La compagnie fait une mention spéciale pour « l’effet défavorable de ce climat d’incertitude qui serait encore plus fort pour l’investissement, car les entreprises adopteront probablement une attitude attentiste jusqu’à la résolution de la situation politique et la conclusion d’un accord avec le FMI ».

S’agissant de l’’investissement public, la compagnie relève qu’il « sera limité par la nécessité de maintenir les dépenses budgétaires sous contrôle ».

Perspectives sectorielles mitigées

Dans la foulée, elle écarte tout rôle positif des banques. « Le secteur bancaire fragile, note la COFACE, ne sera pas en mesure de soutenir l’économie réelle en cas de choc défavorable, ce qui constitue un risque supplémentaire pour les perspectives d’investissement ».

Quant au secteur des services (50% du PIB), la compagnie conditionne sa reprise par l’avancement de la vaccination.

Vient ensuite le tourisme, un des principaux secteurs pourvoyeurs de devises. La COFACE relève que « cette activité ne devrait pas retrouver son niveau d’avant la pandémie avant 2024 ». « La modeste reprise du tourisme contribuera à améliorer la balance des services, mais elle sera plus que compensée par une détérioration de la balance des biens due à la hausse des prix à l’importation (énergie en particulier). Par conséquent, et malgré les contributions positives des comptes de revenus et de transferts courants, le déficit de la balance des transactions courantes se creusera. La non-résolution de la crise politique se traduira par une baisse des IDE, ce qui accentuera la pression sur le dinar et sur les réserves de change », lit-on dans le document de la COFACE.

Pour l’industrie manufacturière (16% du PIB), la COFACE annonce de bonnes perspectives.

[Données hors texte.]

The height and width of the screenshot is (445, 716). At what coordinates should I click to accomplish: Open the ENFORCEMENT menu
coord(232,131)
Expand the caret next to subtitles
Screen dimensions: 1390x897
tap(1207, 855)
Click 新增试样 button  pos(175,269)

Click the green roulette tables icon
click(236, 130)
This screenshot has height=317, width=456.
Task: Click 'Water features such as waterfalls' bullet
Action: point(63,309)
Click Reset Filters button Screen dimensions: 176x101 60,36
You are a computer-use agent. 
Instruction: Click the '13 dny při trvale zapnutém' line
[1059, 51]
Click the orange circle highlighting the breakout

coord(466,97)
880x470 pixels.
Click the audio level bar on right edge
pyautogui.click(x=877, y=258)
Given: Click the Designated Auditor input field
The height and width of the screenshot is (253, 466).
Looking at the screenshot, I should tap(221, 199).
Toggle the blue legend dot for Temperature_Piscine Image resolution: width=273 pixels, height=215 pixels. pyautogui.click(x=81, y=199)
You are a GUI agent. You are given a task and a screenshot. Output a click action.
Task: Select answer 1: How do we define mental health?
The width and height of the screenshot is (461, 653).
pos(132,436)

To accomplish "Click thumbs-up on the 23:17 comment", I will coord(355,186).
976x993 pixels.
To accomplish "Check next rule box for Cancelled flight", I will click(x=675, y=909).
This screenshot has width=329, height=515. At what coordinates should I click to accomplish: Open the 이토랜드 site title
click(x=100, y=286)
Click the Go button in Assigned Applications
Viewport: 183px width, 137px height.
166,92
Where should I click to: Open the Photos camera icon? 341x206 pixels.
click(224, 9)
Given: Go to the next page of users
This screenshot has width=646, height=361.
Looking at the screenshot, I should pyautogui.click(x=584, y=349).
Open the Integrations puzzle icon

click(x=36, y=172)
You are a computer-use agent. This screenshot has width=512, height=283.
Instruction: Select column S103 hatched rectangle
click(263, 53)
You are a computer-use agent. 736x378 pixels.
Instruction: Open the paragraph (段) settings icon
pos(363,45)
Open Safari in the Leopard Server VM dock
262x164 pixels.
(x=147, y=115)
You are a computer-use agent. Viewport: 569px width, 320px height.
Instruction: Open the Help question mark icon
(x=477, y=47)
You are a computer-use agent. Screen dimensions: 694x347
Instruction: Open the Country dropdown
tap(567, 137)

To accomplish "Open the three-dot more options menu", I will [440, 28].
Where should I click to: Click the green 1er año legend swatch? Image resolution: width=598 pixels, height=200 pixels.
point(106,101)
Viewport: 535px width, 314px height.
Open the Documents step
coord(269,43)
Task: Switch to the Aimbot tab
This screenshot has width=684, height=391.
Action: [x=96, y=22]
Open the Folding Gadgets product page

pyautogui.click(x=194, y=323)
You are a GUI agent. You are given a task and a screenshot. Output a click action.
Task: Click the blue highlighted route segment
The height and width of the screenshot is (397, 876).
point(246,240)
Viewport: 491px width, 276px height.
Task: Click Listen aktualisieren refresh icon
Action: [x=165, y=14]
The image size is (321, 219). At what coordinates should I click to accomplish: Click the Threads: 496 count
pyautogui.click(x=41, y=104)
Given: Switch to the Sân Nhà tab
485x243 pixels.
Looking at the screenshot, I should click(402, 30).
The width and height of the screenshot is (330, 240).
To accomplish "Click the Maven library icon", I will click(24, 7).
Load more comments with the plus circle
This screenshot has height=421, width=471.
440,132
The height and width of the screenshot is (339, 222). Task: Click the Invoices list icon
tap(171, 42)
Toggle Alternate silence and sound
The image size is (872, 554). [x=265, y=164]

Tout en soulignant sa diversification (hydrocarbures, produits chimiques, phosphates, électronique de base, pièces automobiles et aéronautiques), la compagnie estime que cette activité devrait bénéficier de la reprise de la demande extérieure, notamment européenne.

Au rayon des exportations, la COFACE relève que le lobby « des producteurs d’huile d’olive (l’un des rares secteurs à ne pas avoir souffert de la crise) ont bénéficié de l’envolée des prix des matières premières et devraient continuer de prospérer.

« Malgré l’augmentation de la facture des importations d’énergie, la hausse des exportations et la faiblesse des importations due à la faiblesse de la demande intérieure permettront de réduire la contribution négative des exportations nettes », lit-on dans le document de la COFACE.